ギフテッド本人や家族にとって大事なこととは?
![](https://assets.st-note.com/img/1676279505726-zoCk6gR9lM.jpg?width=1200)
調べるだけにとどまらず、オランダのギフテッド本人とその家族を支援する団体や、ネットワーク、教育機関に連絡を取り合って、話を聞いたり訪問したりする機会ももらった。そういったことを繰り返しながら、徐々にオランダにおけるギフテッド教育の考え方に触れ、アメリカを代表とする他の先進国での経緯や日本でのこれからの取組について、考えさせられることも多くなっていった。そして、ちょっとした違和感も感じている。「ギフテッド」という言葉だけが一人歩きし、その能力開発にばかり目がいってしっているがために、本当にその本人や家族にとって大切なことが置き去りにされてしまってないだろうか。
そして、オランダからギフテッドを語ろうと思った
![](https://assets.st-note.com/img/1676279291012-tEVpPON2Hs.jpg?width=1200)

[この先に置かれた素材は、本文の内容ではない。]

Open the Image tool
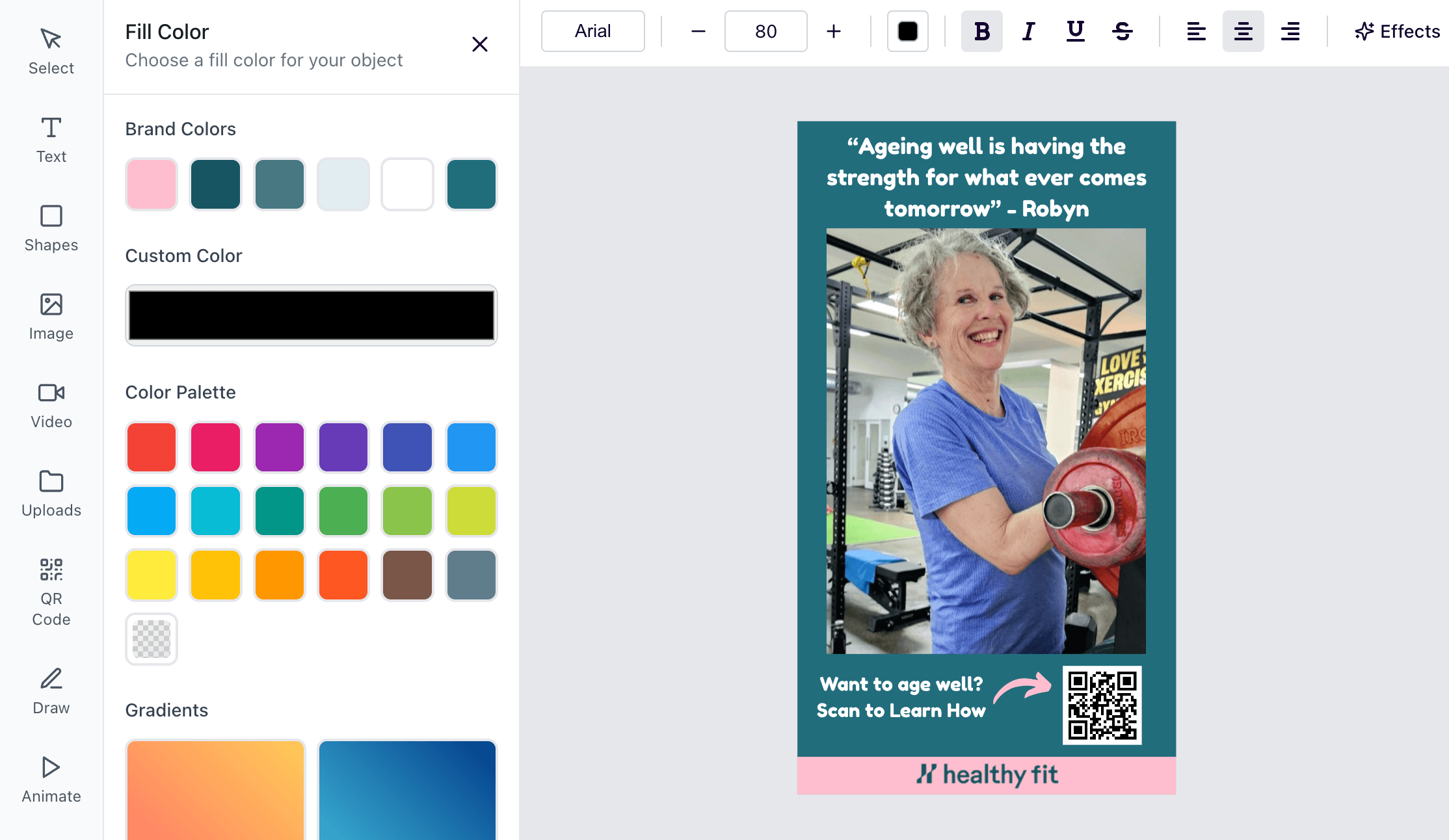The height and width of the screenshot is (840, 1449). [x=51, y=317]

幸いなことに、私が今住んでいるオランダは、世界有数の教育水準と子育ての哲学が育まれてきた先進的な場であり、世界で一番子どもが幸せな国でもある。そういったオランダのギフテッド教育のあり方を見聞きし、伝えることだけでも、何か物事をあるべき方向へ突き動かす推進力になるかもしれない。その想いで、「オランダから子育てと教育のことを語ろう」と思い立った。

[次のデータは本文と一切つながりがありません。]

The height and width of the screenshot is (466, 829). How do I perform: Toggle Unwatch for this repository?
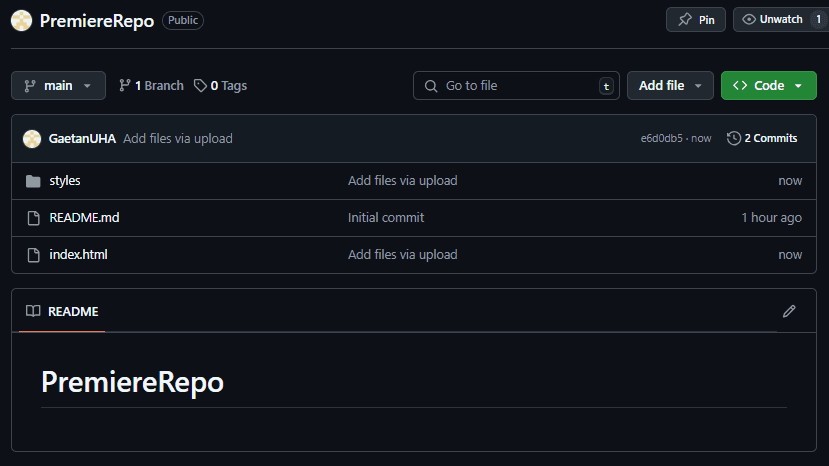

![](https://assets.st-note.com/img/1676279586613-lUA6rvhDHo.jpg?width=1200)
結局のところ、息子がギフテッドかギフテッドでないかは、正直今はどうでもよくなってきている。ギフテッドだろうとなかろうと、息子本人にとってそれはなんら特異なものではなく、ごくごく自然な個性のうちのひとつでしかないと思うからだ。無邪気に父親である私をからかいながらじゃれてくる息子の笑顔を見ていると、なんとなく、普通の4歳の子どものようであり、思い違いだったかもな、と思わなくもない。でも、せっかく調べたり、つながったり、そしてそこから考えたことを、この場を通して伝えていくことは続けていきたいと思った。それが微力ながらも、これを読んだ人、特にギフテッド本人やその家族のみなさんが、自分たちが幸せになるために今の教育や社会をどのように変えていくべきかを考えるきっかけとなり、それを実現するために行動を起こす勇気を少しでも与えることができたらと願っている。